Now it appears as though many people now see Wikipedia as being "The next Google". The argument goes that the 'net was initially controlled by Microsoft, but has lost to Google's increasing influence. Now it appears as though even Google is threatened, with people now turning to Wikipedia to find information rather than typing it into a Google search.

Moreover, since the time I spent 12 months ago trying to convince people, Wikipedia has probably grown 3-4 times its original size. It is now one the top 40 websites, and is increasingly used by journalists and other parts of the media to check facts.

And yet the Christian articles are still relatively undeveloped. This is one of the reasons why I see myself as a "Cassandra" - I can "see" the future but can't convince anyone in the present time.

If you want to look at my Wikipedia contributions, click on my user page.

From the Department of Frustration

© 2005 Neil McKenzie Cameron, http://one-salient-oversight.blogspot.com/

Creative Commons License

This work is licensed under a Creative Commons Attribution 2.5 License.


CraigS said...

I certainly agree regarding the importance of Wikipedia. However, its strength comes from the diversity of content. Having a full-time writer for a particular area would somewhat defeat that purpose. There is also the "neutrality" issue to be negotiated.

Having said that, I admire the entrepeneurial aspect of your proposal. A better way forward would be for you to campaign for theologians to become "wiki-aware" so they start to make contributions themselves...

One Salient Oversight said...

Here's a Salient part of my proposal:

Questions about Christian Wikipedia ministry

Q. Why not just set up your own web page and make contributions to it?
A1. There is no guarantee that Christians or non-Christians will view the pages unless the web site becomes very popular.
A2. There are already plenty of Christian web sites out there that contain good information (and many more that contain poor information).
A3. There would be no collaborative process that would ensure a detailed and unbiased article.

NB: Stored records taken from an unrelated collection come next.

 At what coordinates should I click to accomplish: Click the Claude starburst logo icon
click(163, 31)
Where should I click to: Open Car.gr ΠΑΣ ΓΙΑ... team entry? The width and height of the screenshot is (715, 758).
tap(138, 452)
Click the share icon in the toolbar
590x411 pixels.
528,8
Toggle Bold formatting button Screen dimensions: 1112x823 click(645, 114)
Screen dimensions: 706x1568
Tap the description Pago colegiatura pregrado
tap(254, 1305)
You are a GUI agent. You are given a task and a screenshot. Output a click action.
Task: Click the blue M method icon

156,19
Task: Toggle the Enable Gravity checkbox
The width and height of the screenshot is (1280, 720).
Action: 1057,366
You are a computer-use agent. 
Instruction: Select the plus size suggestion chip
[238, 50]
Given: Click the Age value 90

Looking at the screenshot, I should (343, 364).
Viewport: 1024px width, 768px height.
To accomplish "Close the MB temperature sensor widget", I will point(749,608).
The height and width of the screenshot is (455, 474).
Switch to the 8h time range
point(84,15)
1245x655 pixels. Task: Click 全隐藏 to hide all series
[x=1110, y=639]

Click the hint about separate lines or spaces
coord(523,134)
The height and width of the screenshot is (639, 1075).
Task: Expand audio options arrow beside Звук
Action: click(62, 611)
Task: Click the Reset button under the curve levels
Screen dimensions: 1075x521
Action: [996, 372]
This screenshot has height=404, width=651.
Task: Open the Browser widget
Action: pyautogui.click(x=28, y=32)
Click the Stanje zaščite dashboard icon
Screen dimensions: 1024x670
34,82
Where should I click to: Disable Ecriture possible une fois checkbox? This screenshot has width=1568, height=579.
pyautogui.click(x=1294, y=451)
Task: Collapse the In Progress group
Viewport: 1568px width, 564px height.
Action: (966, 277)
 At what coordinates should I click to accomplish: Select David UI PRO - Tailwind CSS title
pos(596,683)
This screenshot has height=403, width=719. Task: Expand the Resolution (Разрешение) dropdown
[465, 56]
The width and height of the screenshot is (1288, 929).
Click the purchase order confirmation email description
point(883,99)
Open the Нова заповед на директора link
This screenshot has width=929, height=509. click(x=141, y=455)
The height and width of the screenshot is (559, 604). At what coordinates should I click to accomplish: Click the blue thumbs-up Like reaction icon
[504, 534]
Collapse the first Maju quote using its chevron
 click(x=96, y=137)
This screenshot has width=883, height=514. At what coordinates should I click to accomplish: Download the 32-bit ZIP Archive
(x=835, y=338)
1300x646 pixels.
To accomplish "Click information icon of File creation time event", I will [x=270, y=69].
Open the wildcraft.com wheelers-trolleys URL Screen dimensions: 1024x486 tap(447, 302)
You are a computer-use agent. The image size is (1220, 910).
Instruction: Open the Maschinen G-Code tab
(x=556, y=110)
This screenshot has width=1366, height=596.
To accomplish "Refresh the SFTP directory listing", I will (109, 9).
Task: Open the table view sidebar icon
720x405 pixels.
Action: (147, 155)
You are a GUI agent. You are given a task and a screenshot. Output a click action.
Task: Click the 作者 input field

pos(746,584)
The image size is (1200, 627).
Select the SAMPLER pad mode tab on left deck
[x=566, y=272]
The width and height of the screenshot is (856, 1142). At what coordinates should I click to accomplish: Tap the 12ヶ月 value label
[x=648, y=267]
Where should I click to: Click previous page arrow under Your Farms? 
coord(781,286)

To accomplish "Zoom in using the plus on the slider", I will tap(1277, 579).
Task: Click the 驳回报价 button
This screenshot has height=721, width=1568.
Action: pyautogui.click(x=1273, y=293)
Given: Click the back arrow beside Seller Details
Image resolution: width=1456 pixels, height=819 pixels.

Q. Why not have your own website that you can use for external links in Wikipedia about Christian articles?
A. That would be good and is entirely possible. However, any Wikipedia contributor could erase those links if he or she felt that it compromises the neutral bias of the article. Any linked website must contain information that is presented in a fair manner, but there is no necessity for that information to be unbiased.

Q. What is all this about Neutral Bias? Surely it is unattainable?
A. That is true. Essentially contributors to Wikipedia write articles that are as unbiased as possible, but will always contain some form of bias. The good thing is that another contributor can come along and remove that bias if necessary. In a sense, what is happening is not about neutral bias, but just about neutrality itself – the article will reflect a compromise between contributors.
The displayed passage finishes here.